Use A Consistent Naming Pattern
A good title should include the week, topic, and source.
Examples:
- `Week 02 - Demand and Supply - Kahoot`
- `Week 05 - Authentication - Wooclap`
- `Tutorial 03 - Regression Basics`
This makes saved quizzes easier to scan.
Separate Current Review From Exam Review
Not every quiz has the same purpose.
Create two mental groups:
- Current review: quizzes from this week
- Exam review: older quizzes worth revisiting
This prevents old material from disappearing while keeping the current week manageable.
Mark Weak Topics Outside The Quiz
Quizzy can help you practise, but it is useful to keep a short external note of weak topics.

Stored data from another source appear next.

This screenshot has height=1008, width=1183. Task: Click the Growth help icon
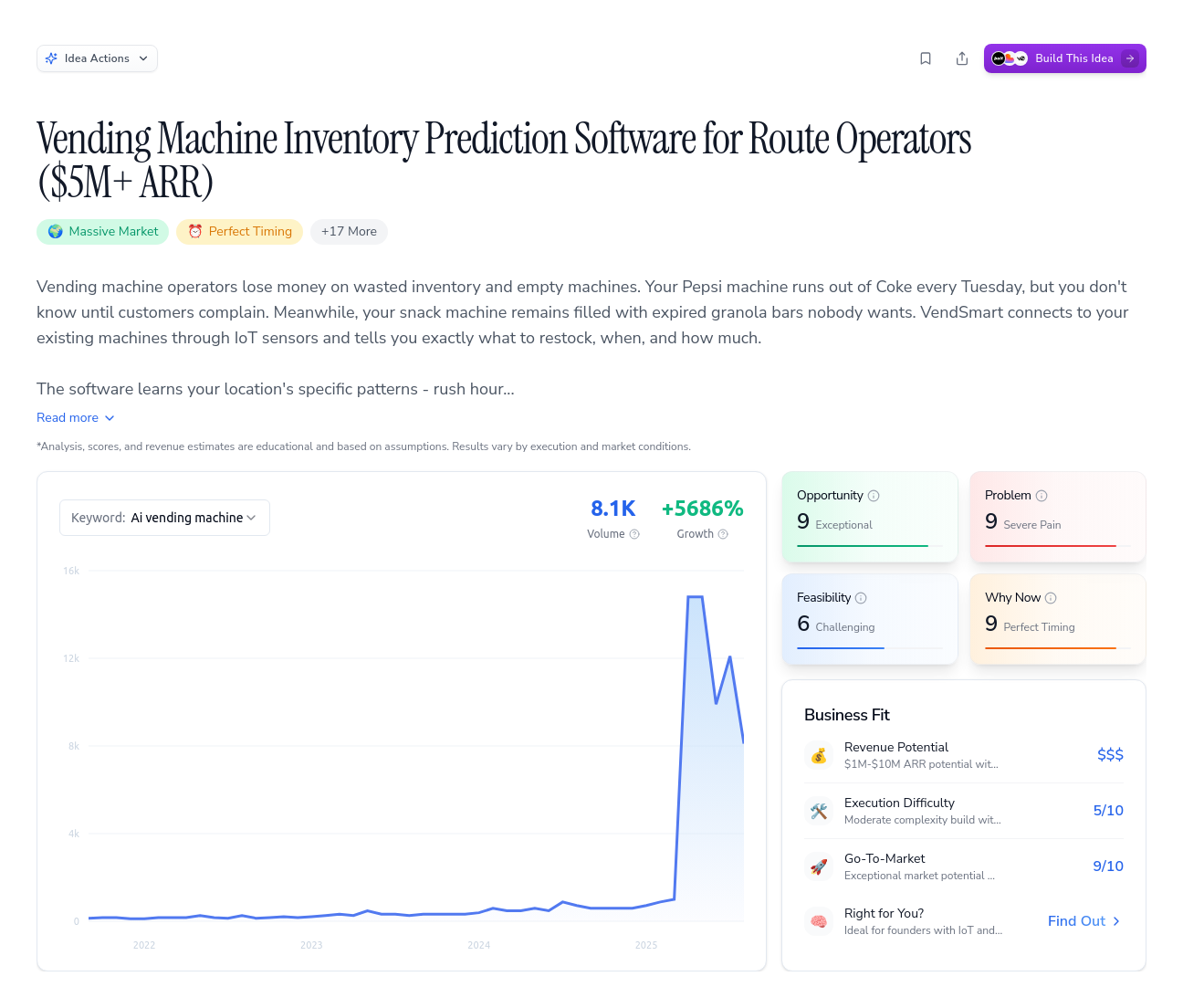(x=723, y=534)
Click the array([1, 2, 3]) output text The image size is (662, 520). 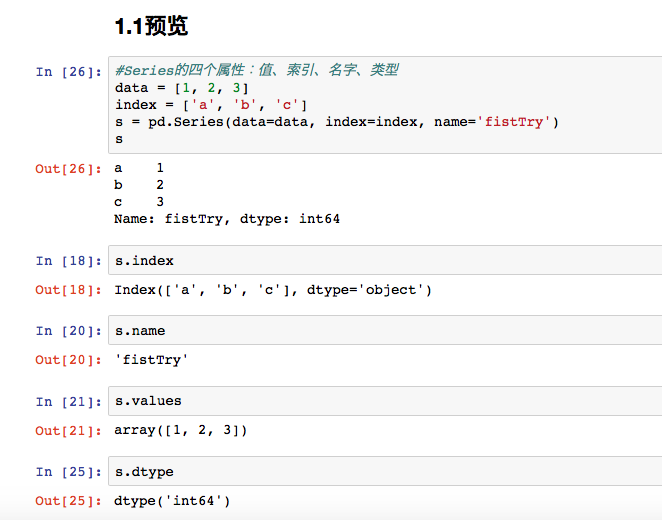[x=181, y=430]
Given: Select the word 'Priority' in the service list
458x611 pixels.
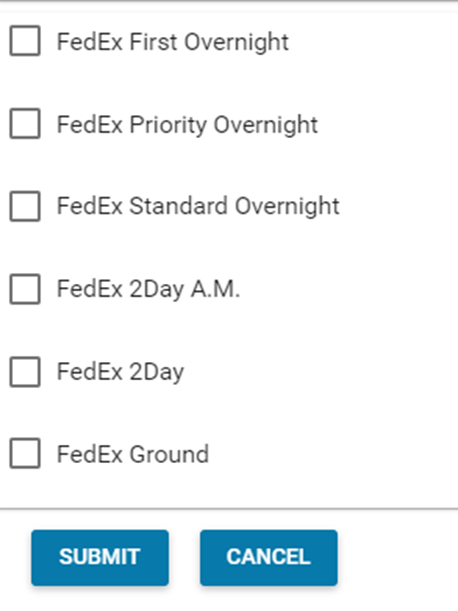Looking at the screenshot, I should [168, 125].
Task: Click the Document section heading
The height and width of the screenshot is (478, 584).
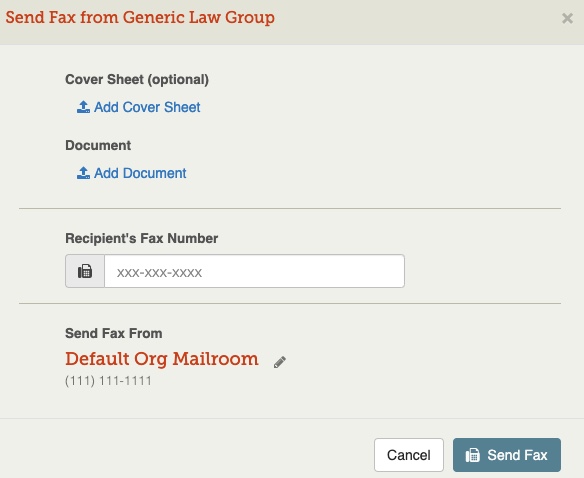Action: [x=98, y=145]
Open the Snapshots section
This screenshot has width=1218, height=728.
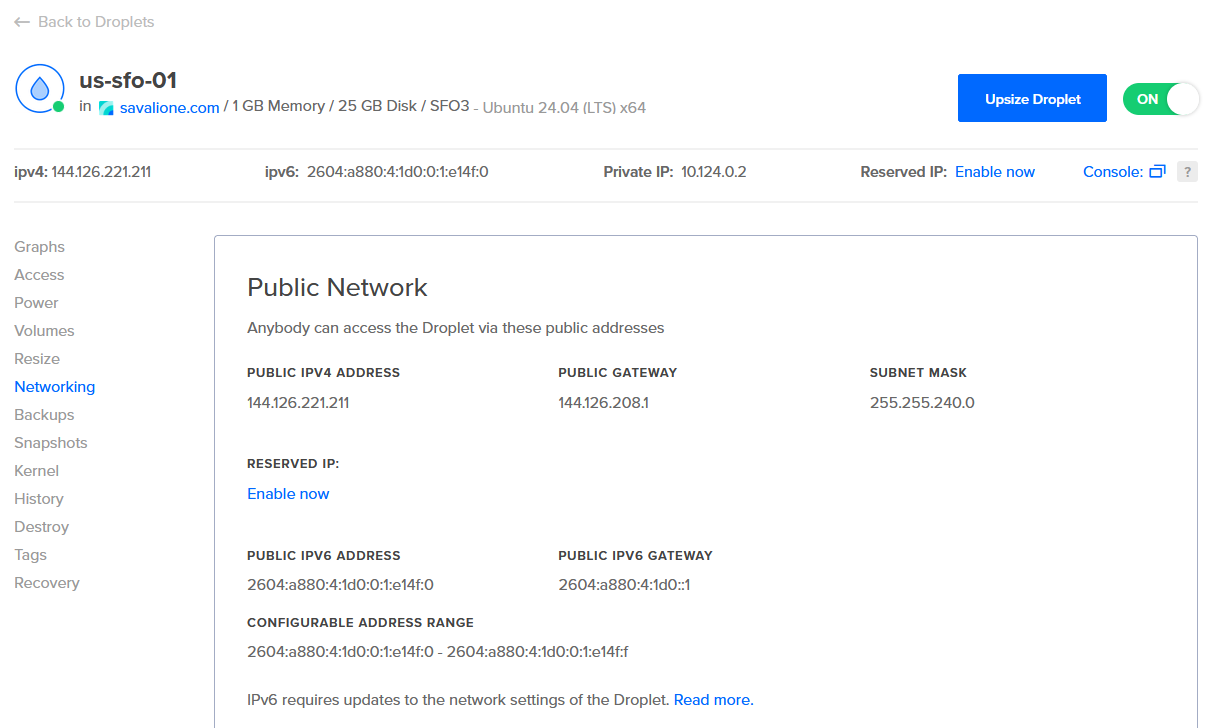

For each saved quiz, write:
- Topic
- Date attempted
- Weak questions
- Concepts to review
- Next retry date
This turns saved quizzes into a study plan.
Delete Low-Value Sets
Not every extracted quiz needs to stay forever.
Delete a set if:
- It was a test upload
- The source file was wrong
- The questions are too unclear
- The topic is no longer relevant
Keeping only useful sets makes revision easier.
Build A Final Exam Mix
Before exams, choose a few saved quizzes from each topic and mix them into your review schedule.
The goal is not to answer everything again. The goal is to identify weak areas quickly.
Final Thoughts
Saved quizzes are most valuable when they are organized by topic and reused intentionally.
With clear names, short notes, and regular retry sessions, Quizzy can become a practical revision library rather than a pile of old files.